▸ PROBLEM STATEMENT: Reproduce each line of the entries that carries "badge".

▸ SUPPLIED MATERIAL:
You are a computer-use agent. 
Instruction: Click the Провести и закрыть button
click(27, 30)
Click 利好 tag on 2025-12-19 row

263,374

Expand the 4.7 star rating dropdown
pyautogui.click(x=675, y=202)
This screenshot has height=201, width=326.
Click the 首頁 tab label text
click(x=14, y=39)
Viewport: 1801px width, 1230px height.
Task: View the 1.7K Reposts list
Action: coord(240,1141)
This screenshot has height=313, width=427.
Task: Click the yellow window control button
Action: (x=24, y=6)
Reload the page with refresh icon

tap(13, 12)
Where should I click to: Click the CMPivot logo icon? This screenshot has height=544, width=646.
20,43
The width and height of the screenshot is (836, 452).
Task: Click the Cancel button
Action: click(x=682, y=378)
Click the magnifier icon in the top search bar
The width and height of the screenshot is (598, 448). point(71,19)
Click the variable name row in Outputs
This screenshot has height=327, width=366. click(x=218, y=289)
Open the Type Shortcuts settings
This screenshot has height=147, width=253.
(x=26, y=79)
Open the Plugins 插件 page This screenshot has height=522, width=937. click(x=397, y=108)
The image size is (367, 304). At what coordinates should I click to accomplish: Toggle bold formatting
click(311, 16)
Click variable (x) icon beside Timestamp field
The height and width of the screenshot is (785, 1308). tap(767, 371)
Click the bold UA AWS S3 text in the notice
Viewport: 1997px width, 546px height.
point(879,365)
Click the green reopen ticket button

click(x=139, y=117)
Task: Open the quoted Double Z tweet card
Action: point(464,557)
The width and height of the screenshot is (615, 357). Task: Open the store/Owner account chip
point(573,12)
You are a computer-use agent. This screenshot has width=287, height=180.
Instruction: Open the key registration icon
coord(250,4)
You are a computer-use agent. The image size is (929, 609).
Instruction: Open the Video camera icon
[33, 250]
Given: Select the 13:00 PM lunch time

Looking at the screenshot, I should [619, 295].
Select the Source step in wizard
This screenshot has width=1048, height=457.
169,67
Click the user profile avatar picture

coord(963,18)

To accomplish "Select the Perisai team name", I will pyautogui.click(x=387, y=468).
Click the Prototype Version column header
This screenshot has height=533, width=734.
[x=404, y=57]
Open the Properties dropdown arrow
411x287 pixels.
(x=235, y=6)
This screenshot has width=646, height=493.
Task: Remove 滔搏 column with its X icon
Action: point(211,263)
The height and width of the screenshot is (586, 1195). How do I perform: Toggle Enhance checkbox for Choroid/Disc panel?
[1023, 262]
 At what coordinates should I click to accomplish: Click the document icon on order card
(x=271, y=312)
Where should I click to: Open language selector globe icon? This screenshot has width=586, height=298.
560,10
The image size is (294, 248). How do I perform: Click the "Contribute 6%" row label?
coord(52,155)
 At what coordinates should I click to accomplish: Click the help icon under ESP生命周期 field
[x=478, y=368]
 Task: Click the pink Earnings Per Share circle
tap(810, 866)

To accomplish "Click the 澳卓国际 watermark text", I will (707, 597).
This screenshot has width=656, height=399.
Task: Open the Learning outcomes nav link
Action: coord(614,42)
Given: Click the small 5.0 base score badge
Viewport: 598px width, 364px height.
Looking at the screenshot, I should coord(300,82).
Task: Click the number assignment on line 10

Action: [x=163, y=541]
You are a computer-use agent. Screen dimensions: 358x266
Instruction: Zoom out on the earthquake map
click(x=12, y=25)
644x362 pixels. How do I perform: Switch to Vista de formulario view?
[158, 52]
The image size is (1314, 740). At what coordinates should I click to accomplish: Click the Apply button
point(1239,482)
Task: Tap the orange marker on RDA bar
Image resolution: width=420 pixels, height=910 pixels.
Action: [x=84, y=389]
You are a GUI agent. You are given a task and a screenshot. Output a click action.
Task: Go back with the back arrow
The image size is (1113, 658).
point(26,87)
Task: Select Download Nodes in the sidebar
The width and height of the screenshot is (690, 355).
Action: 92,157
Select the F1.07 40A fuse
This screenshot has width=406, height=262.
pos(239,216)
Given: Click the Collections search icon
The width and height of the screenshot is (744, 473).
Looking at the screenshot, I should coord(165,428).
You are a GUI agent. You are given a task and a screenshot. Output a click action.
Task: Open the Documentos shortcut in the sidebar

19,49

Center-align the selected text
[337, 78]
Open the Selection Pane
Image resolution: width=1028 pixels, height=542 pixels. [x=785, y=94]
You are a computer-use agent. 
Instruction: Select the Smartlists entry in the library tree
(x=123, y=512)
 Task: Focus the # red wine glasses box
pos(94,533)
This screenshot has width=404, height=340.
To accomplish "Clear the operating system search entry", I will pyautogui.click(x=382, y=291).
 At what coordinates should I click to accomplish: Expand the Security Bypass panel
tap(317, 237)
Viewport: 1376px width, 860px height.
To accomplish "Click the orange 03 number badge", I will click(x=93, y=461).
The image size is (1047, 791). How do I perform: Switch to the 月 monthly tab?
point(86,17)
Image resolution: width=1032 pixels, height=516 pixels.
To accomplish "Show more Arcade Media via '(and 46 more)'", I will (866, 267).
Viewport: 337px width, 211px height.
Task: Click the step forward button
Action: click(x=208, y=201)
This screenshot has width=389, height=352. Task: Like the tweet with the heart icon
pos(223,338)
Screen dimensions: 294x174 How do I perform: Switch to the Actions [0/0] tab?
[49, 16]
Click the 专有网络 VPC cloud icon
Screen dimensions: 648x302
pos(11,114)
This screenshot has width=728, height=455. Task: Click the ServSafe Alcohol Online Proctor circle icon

▸ EXERCISE RESULT:
Given: Click the small 5.0 base score badge
To accomplish "Click the orange 03 number badge", I will click(x=93, y=461).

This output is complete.